KPCC's business analyst Mark Lacter talks about environmental issues affecting California.
Steve Julian: On Tuesdays we talk about the latest business stories with Mark Lacter. Mark, these are interesting days for California’s environmental laws.
Mark Lacter: Yeah, just a week or two ago the legislature was considering a special exemption for Anschutz Entertainment Group – it was going to limit environmental challenges to AEG’s plans for a downtown stadium. But a funny thing happened by the time the legislature adjourned for the session: Without any time for public input, it had approved the AEG exemption all right – and then, in a separate piece of legislation, established a mechanism for additional exemptions covering high-priced developments all over the state. In the process, something rather extraordinary happened: Lawmakers had decided to water down the California Environmental Quality Act (usually known as CEQA) – it’s been around for more than 30 years, and it’s almost as sacrosanct as Proposition 13.

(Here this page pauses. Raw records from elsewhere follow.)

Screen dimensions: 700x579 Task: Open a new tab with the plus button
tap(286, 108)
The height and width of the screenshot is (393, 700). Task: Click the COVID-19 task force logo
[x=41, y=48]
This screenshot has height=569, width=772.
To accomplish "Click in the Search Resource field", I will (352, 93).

Julian: Explain what the CEQA law does.
Lacter: Basically, it requires developers to prepare an environmental impact report that lays out any potential downsides to a project (stuff like traffic and pollution) and then lays out what can be done to mitigate those problems. Then the plans can be challenged in court. Well, the new law allows the governor to speed up this environmental review process for very large projects, such as the downtown stadium. That means bypassing the local courts and going straight to the Court of Appeal, which would have only a limited time to resolve the case – and also making any litigation much harder and a lot more expensive.
Julian: Was it time?
Lacter: Well, there’s no question that the CEQA laws, just like Prop 13, could use an overhaul. Court challenges are sometimes used as delay tactics, and projects can be put on hold, not just for years, but for decades. Maybe the best example is when the city of South Pasadena challenged the plans to extend the 710 freeway for nearly 20 years. When California is described as business unfriendly, CEQA is one of the first things brought up. But the legislature didn’t really overhaul the CEQA law – it just tweaked the law for a limited number of powerful players. Every other business is stuck with the same old lengthy process. And more to the point, it gives a single person – the governor – considerable sway in determining how these projects will go. By the way, the two bills have not yet been signed into law by Gov. Brown.

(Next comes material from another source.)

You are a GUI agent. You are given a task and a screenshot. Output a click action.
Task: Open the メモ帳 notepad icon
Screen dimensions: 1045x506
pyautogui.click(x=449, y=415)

Julian: Another environmental story - what’s the local impact of President Obama delaying tougher ozone standards?
Lacter: Actually, it’s pretty limited because the state is nowhere close to meeting the current standard. Now this can get confusing, but the federal standard for ozone is 75 parts per million -- that’s averaged over eight hours (they use eight hours because it’s considered a better indicator of the impacts over a longer period of time). What President Obama did was delay implementation of what would have been a stricter federal standard – making the limit only 60 to 70 parts per million. But here’s the thing: The stricter standard is really irrelevant locally because Southern California is routinely over that 75 parts limit – last year it was higher for 109 days.
Julian: So one size doesn’t necessarily fit all…

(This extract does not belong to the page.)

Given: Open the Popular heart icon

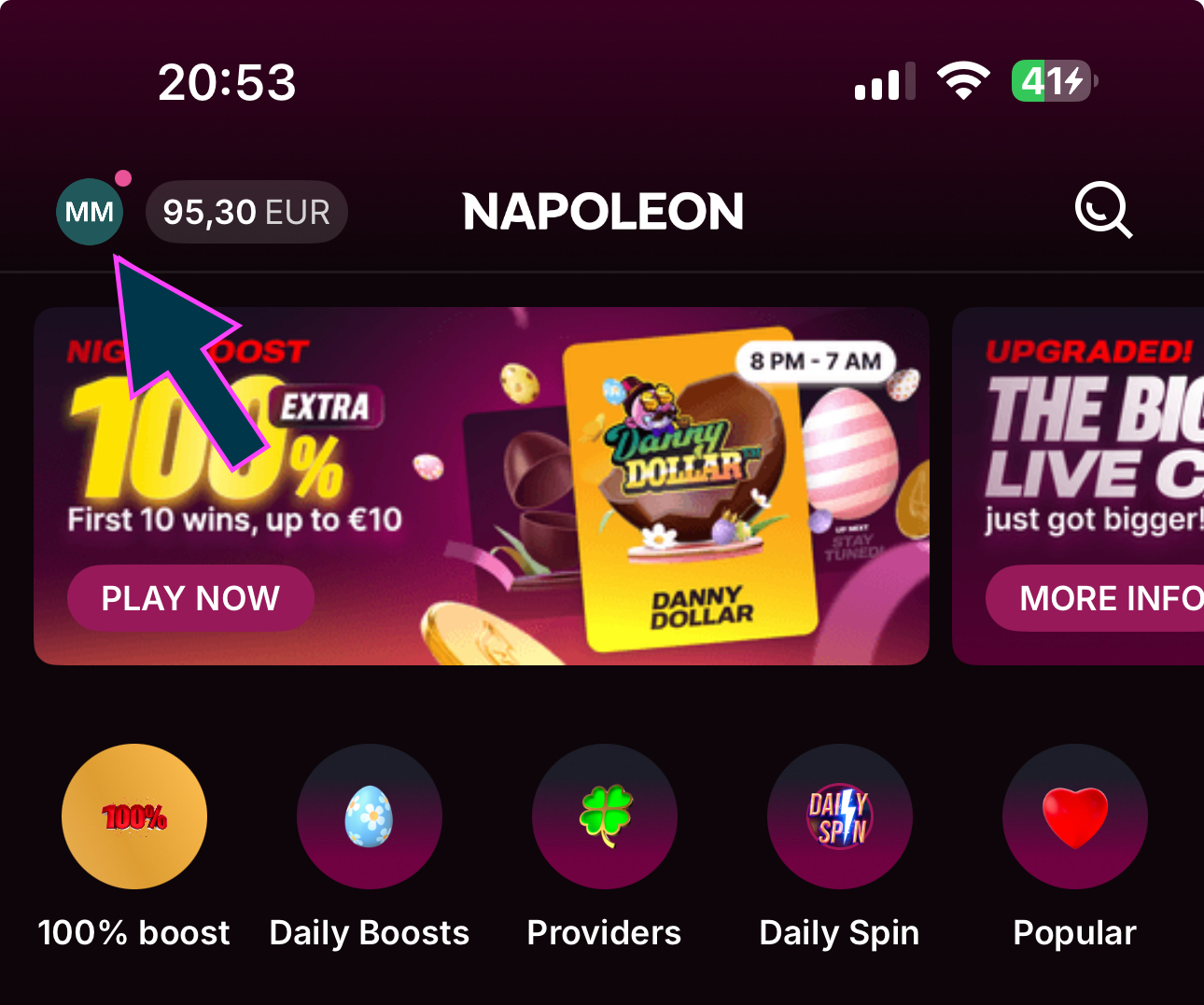Looking at the screenshot, I should (x=1075, y=817).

Lacter: Exactly. Now the EPA has just approved a cleanup plan for Southern California that would cut the area’s ozone levels to healthy levels by mandating cleaner cars and trucks, but that’s not going to happen until 2024. So the president’s decision really doesn’t have any impact on the state or local situation. It is worth noting that there have been big improvements in air quality in California; ozone levels have been reduced by more than 50 percent since 1976, much of that is the result of cars that have become a lot cleaner and a lot more fuel efficient over the years.
Julian: And the transition to cleaner technologies…?
Lacter: Right, stuff like solar power and electric cars – is no doubt making a difference as well. If industries and consumers are encouraged to switch over to these technologies (and based on the price of gasoline these days, there doesn’t seem much choice), these standards are going to be a lot easier to meet. And the good news (did I just say good news?) is that the numbers are pointing in the right direction.
Julian: Mark Lacter is a contributing writer for Los Angeles Magazine and writes the business blog at LA Observed.com.